14 feb 2021

Política y teatro

 


Después de la guerra del 14 se puso en cuestión la diplomacia secreta. Se consideró que los acuerdos y alianzas suscritos por los estados de modo confidencial habían sido un factor determinante en el mecanismo que arrastró a los países europeos a entrar en la contienda uno tras otro después de estallar el conflicto serbio austriaco tras el magnicidio de Sarajevo. El primero de los 14 puntos elaborados por W. Wilson para la firma de la paz rezaba: 1. Convenios abiertos y no diplomacia secreta en el futuro. Y para que a las palabras no se las llevara el viento se creaba la Sociedad de Naciones precedente de la ONU‒, marco en el que habría de desarrollarse la diplomacia de la nueva era bajo los preceptos de la democracia. Desgraciadamente la SN resultó un fiasco y a las palabras, como tantas veces, se las volvió a llevar el viento. Pero también es verdad que del fuego siempre quedan rescoldos: hoy no se entenderían alianzas como la Entente o la Triple Alianza sin el conocimiento y el asentimiento de los ciudadanos respectivos a través de sus representantes y, por tanto, con publicidad en la totalidad de sus términos. Eso no significa que la diplomacia no requiera discreción en su tarea, de hecho es incompatible con la publicidad, al menos hasta que los acuerdos hayan fraguado. Ninguna estrategia negociadora puede sobrevivir si se la somete prematuramente al escrutinio público. La hiperdemocracia que reclaman los populismos a la moda están convirtiendo respetables instituciones políticas en desafortunados performances que sólo logran lo contrario de lo que se debería buscar: la confrontación y la radicalidad.

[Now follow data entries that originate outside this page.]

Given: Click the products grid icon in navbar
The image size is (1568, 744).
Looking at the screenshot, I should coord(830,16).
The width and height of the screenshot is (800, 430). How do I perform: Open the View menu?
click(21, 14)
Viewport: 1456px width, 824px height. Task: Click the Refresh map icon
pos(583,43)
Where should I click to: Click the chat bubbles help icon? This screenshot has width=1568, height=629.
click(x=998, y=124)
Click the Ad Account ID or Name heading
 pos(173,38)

Hace unos días hemos visto como Borrell, Alto Representante de la UE para Asuntos Exteriores, reprochaba al ministro de exteriores de Rusia ante las cámaras de televisión el caso Navalni con el resultado de obtener una respuesta airada que no supo contrarrestar. Si la intención del alto representante era agriar las relaciones con Rusia y de paso ponerse en ridículo ha tenido un éxito fulminante, pero para eso no se necesita un especialista en asuntos exteriores; si el objetivo era lograr en Rusia un avance para los derechos humanos o mejorar la situación de Navalni el fracaso es evidente. Sergei Lavrov, el ministro ruso, incluso ha insinuado la posibilidad de romper relaciones con la UE porque “Rusia no las necesita”, dijo. Evidencia que se pondría de manifiesto si se consumara la amenaza porque con toda probabilidad ninguno de los países miembros respondería con una acción equivalente, por la cuenta que les trae y porque la “Unión” Europea aún está en mantillas, con lo que sólo se habría conseguido una pérdida de relevancia para el proyecto común, que tantos se empeñan conscientemente o por su torpeza en que siga siendo proyecto.

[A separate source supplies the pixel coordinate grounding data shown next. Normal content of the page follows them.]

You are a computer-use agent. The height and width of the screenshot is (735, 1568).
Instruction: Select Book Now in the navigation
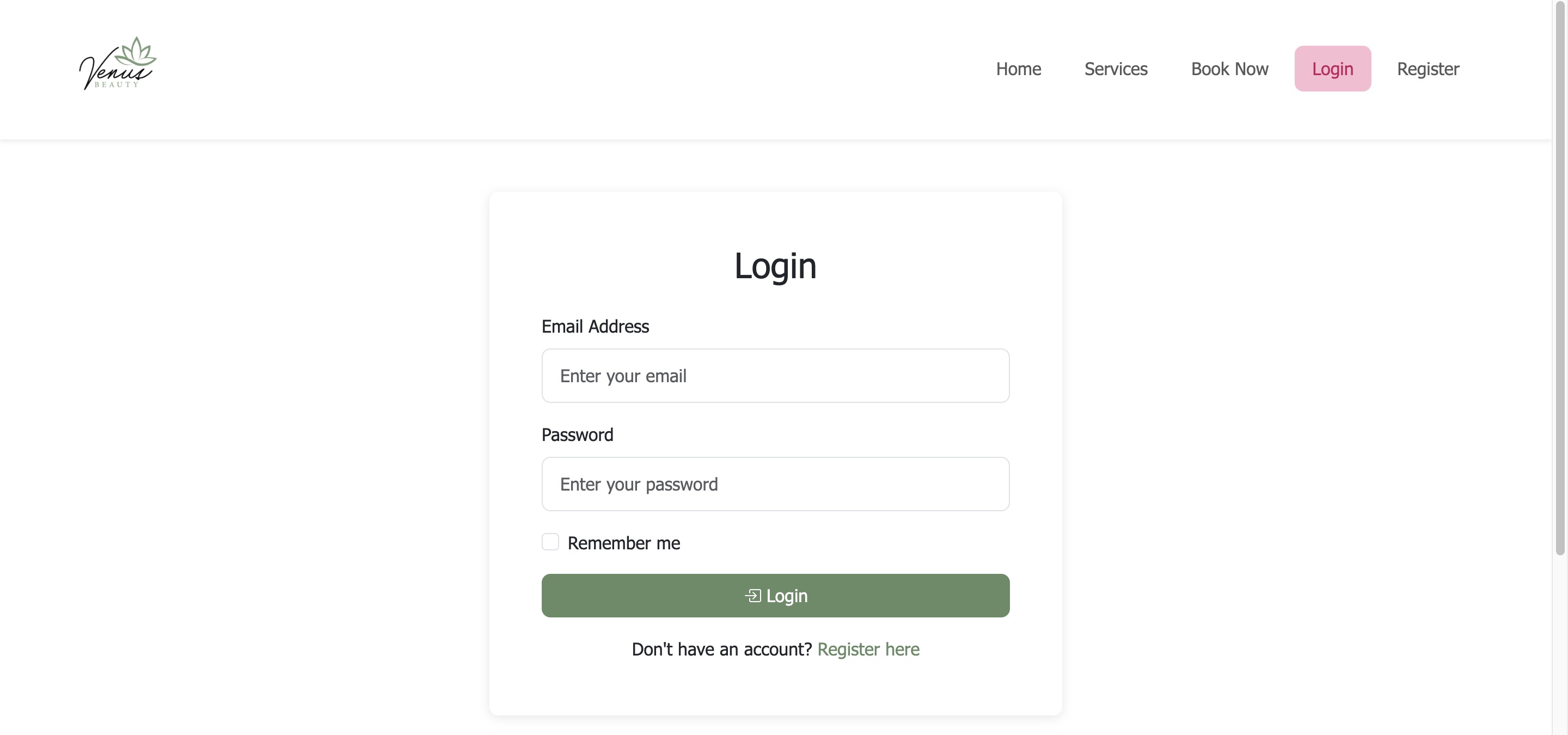1229,69
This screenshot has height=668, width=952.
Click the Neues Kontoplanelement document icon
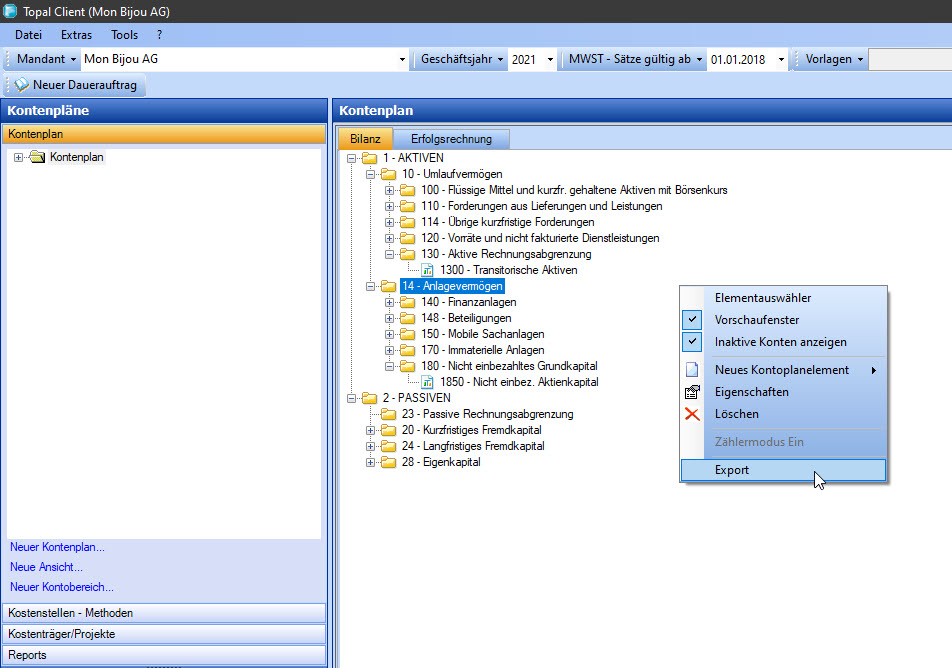(692, 370)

¿Cómo es posible un error de este calibre en un personaje de las cualidades y calidades de Josep Borrell? Sólo se explica por la necesidad que debió sentir de hacer pública la superioridad moral de la UE, lo que anuló la consciencia de sus obligaciones como responsable de la diplomacia europea. La llamada del escenario que la demagogia que nos invade ha inoculado hasta en los que la despreciamos. El mismo fenómeno que ha convertido al parlamento hablo ahora de España y al entramado político en general en un teatro bufo, exasperante y aburrido.